Why would he opt out though? This accusation of short-termed-ness was made towards Roman Abramovich when he arrived at Chelsea but the Russian is still making bank transfers at the end of each month to pay for the wages that outstrip the income. In the full remit of football experience at the higher levels one struggles to think of a chairman who has exited simply because he has become bored. Even Simon Jordan – probably the most high profile exitee – has his reasons for going.

So there is little reason to believe that Sheikh Mansour will leave City at all – let alone with debts just as Abromovich remains, just as Jack Walker remained at Blackburn Rovers. The players stay at the table even when the stakes get higher – What is going on at Eastlands is a rising of the stakes in football and while we should not doubt the spending power at Stamford Bridge we could compare the London club to those at Ewood Park in being out gunned in spending now.

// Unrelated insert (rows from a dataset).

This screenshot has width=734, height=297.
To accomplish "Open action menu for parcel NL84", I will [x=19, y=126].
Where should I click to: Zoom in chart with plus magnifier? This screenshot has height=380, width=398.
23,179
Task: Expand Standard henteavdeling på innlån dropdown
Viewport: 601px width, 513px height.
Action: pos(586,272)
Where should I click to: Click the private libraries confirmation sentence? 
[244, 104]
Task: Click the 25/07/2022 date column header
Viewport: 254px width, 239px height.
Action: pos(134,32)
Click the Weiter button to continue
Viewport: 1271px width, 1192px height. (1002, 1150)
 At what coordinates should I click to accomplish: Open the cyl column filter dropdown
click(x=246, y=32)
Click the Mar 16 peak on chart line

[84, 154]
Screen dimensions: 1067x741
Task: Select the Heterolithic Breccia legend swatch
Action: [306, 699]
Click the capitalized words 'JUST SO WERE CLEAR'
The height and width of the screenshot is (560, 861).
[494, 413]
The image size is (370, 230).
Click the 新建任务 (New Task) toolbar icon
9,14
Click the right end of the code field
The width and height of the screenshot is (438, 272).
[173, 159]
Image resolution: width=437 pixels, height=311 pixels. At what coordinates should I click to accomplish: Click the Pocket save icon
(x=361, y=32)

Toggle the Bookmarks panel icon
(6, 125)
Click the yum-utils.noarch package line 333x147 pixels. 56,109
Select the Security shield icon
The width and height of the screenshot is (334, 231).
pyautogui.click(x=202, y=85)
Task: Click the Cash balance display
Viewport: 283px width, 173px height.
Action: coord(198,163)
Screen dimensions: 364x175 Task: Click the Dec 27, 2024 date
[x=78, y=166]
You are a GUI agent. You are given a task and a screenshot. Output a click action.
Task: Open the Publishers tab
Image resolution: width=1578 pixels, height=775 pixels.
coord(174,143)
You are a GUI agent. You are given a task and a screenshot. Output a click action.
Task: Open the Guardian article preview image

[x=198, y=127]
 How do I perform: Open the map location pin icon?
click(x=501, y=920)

What we cannot compare – what we will not know – is the effect such big numbers have on the potential investors. How the cost of living in the Premiership and outside it affects the business men and other would be chairmen when they come to look at buying clubs. Mike Ashley at Newcastle United arrived admitting that the club could never compete in a cash fight with their Premiership rivals and his decision to buy the St James Park club is hardly unquestioned. How many other Ashleys who could be investing are looking at the voracious appetite for money and deciding to stay away.

How often is that happening lower down the ladder? What would be the point of buying a Championship club, a League One or Two club, when you look at the cost of doing business at the top level and decide it is more suited to countries and corporations rather than football supporters with deep pockets.

Of course none of this matters. Manchester City’s deep pockets enable them to buy unsettled Brazilians and struggle with relegation while Liverpool spend not massive amounts and top the Premiership. If you want to progress your club at every level then run it well, build permanency in management and structure and progress will be made. Manchester City are less of a threat to the Premiership title this year than they were last under Sven Goran Errikson and still the same danger as they were when they employed Joe Royle or Kevin Keegan – none.

However trickle down economics rule in football and aside from perceived problems for would be investors there is a very real issue with inflation which football has no beginning in answering. Football’s finances are so out of the control of football’s authorities it is almost impossible to see them coming back in.

Manchester City, Shrewsbury Town, Gretna. No club is ever required to prove sustainability to their spending plans and in the latter case it is the community which ends up suffering as it loses an asset.

We can count the losses with ease but have no way of tallying how many good people who could improve the game stand on the sidelines as the wheels of finance spin faster and faster.